In the installation ‘Under Construction Pakistan’, Syed places 64 bundles of Rs1000 notes, representing the number of years since Pakistan has existed as a State. A written contract establishes the parameters of the project, by which the collector/owner of the work must add a thousand rupees to the installation each year on August 14. The contract also states that an amount of equal value must be donated to charity each time the work is exhibited by its owner.

By allowing the artwork to evolve and transform over time, the artist allows others to become a part of his own creativity, thus negotiating with the established boundary between the artist and his audience. The relationship between the two is a continuous one as determined by the artist, even though the artist exchanges roles with his viewer, as receiver. He is the creator, but at the same time, he becomes the spectator as soon as the work occupies a public, gallery or private space, and changes ownership.

The act of giving away his work (currency notes) speaks of the artist as activist, but it is unclear if the artist has the ultimate vision to address capitalist market values through a social intervention, or if he is re-enforcing the very commoditisation; and adding a new consumer tag to his process.

The installation as it is “installed” in this specific space will alter    in its physical form.
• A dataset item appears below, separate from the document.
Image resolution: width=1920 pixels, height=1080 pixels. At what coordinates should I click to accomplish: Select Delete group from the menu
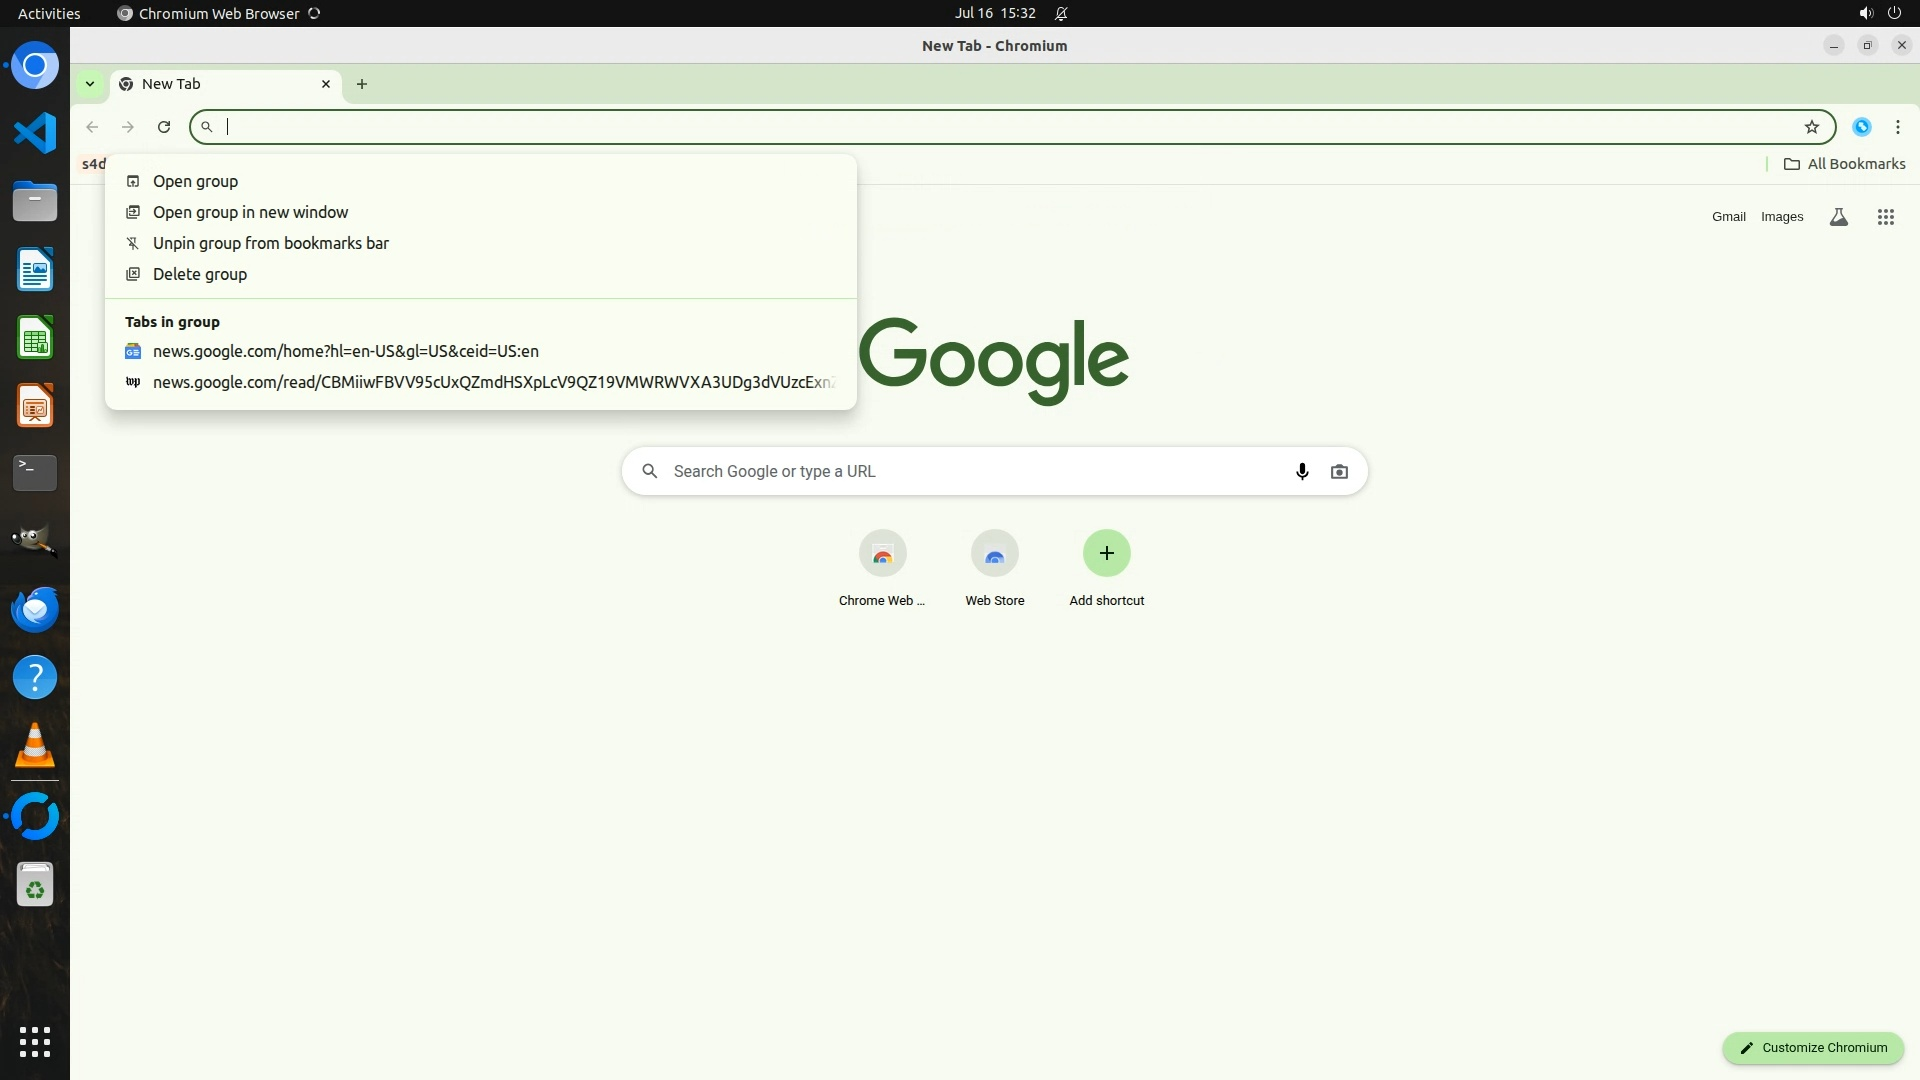(x=199, y=274)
What may remain is an idea or concept, and more importantly, documentation of the work as an intervention of dissent by the artist. The impermanence that this elicits is an important characteristic of the work.

It is perhaps the intangible in Abdullah Syed’s vocabulary that is more important than its physical form. The relationship between form and idea/concept is an interesting point of navigation. The artist draws inspiration from Joseph Beuys’ critique of culture through his art, specifically the context in which Beuys addresses capital=art.

Syed’s process is saddled with contradictions because his form, the currency note, is constant, but repeated in different formats to approach the same subject from different viewing points and combinations. The physical act of making (the art object) is in constant contradiction of its conceptual voice: the artist defies capitalist market values, and yet he adopts them. He pushes it a step outside the frame, by distributing many of the currency notes he works on, to the gallery audience in a lottery. This is an engaging subtext in Syed’s narrative, because the artist establishes his own voyeurism through his process.

There can be as many entry points to such an artwork as there may be viewers or receivers of it. One could debate on the nature of such an initiative/intervention in the context of art practice and social relevance in Pakistan. What is the value placed on work which does not have to do with accepted aesthetics? More importantly, as in Adbullah Syed’s case, is the artist empowered to dictate the value of the art object. What is the outreach of a language that defies established notions of self, other, and notions of beauty? What are the parameters that the artist is referencing, and towards what aim or vision of society? And finally, what is the role of art in this re-invented space. These          are some key questions that remain unanswered.